まだまだ、前を向く。オリックスを戦力外になった神戸文也投手(27)は、12球団合同トライアウトを経て、社会人チーム入りが内定した。「僕にとって、初めての社会人野球。プロではなくなってしまったけれど、もう1回プロに戻れるように」。内定先からは正社員契約をもらった。「正社員雇用からプロに返り咲く前例はないと聞いた」。険しい道だとは承知の上で、このチャンスにかける。

20年6月、楽天戦で登板するオリックス神戸
20年6月、楽天戦で登板するオリックス神戸

16年育成ドラフト3位でオリックスに入団。19年7月25日に支配下選手登録された。2桁番号を背負うまで下積みが長かったため「正直、諦めていた時期もあった」と振り返る。希望をくれたのは酒井勉育成コーチ(当時)の言葉だった。「支配下選手になるだけが目標じゃない。1年でも長く野球ができるように頑張っていこう」と背中を押され、「気持ちがスッキリした。そこから死に物狂いでいけた」。

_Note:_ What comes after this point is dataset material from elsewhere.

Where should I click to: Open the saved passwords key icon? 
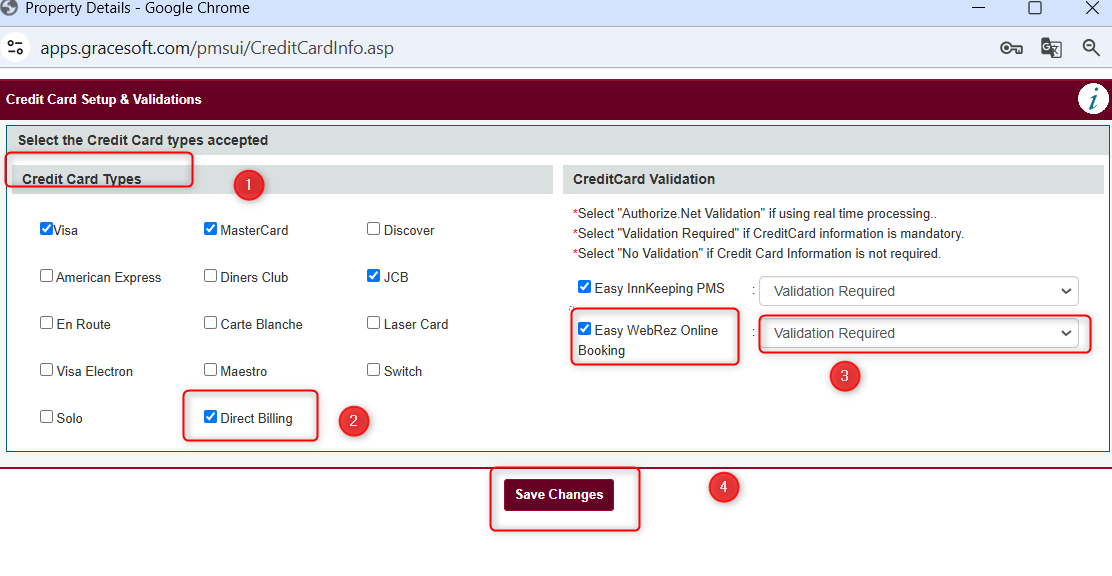pyautogui.click(x=1011, y=48)
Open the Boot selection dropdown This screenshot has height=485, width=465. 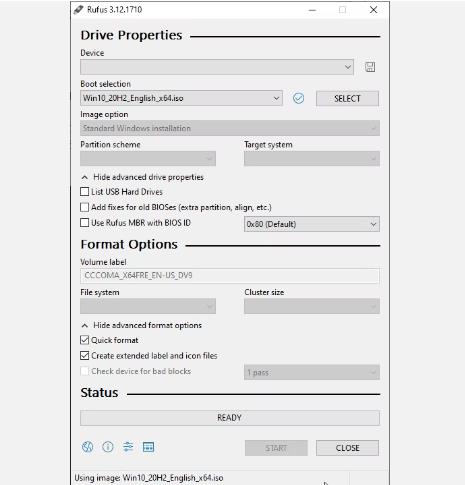(181, 98)
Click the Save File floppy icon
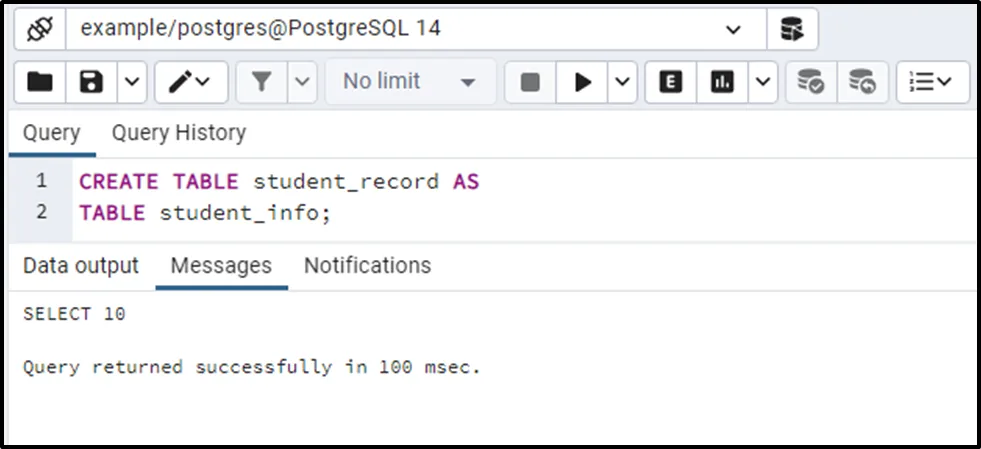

その年は8月に1軍に初昇格。19試合登板で5ホールドを挙げ、翌年のブレークを狙った。迎えた20年。コロナ禍で6月19日まで遅れた楽天との開幕戦(京セラドーム大阪)。1-1の8回に出番は巡ってきた。先発山岡からバトンを受け取り、2番手でマウンドへ。ただ、1死も奪えず4点を失った。

オリックス神戸の年度別成績
オリックス神戸の年度別成績

「良い場面を任されたけれど、やられてしまった。(19年に)1軍で投げているときは、自分のデータが出ていなかったから抑えられたのもある。翌年、データを取られて、一気に打者の反応が変わった」

プロの世界を思い知った。5試合を投げて、開幕から2週間後に出場選手登録を抹消。これを最後に今季終わるまで1軍に呼ばれることはなかった。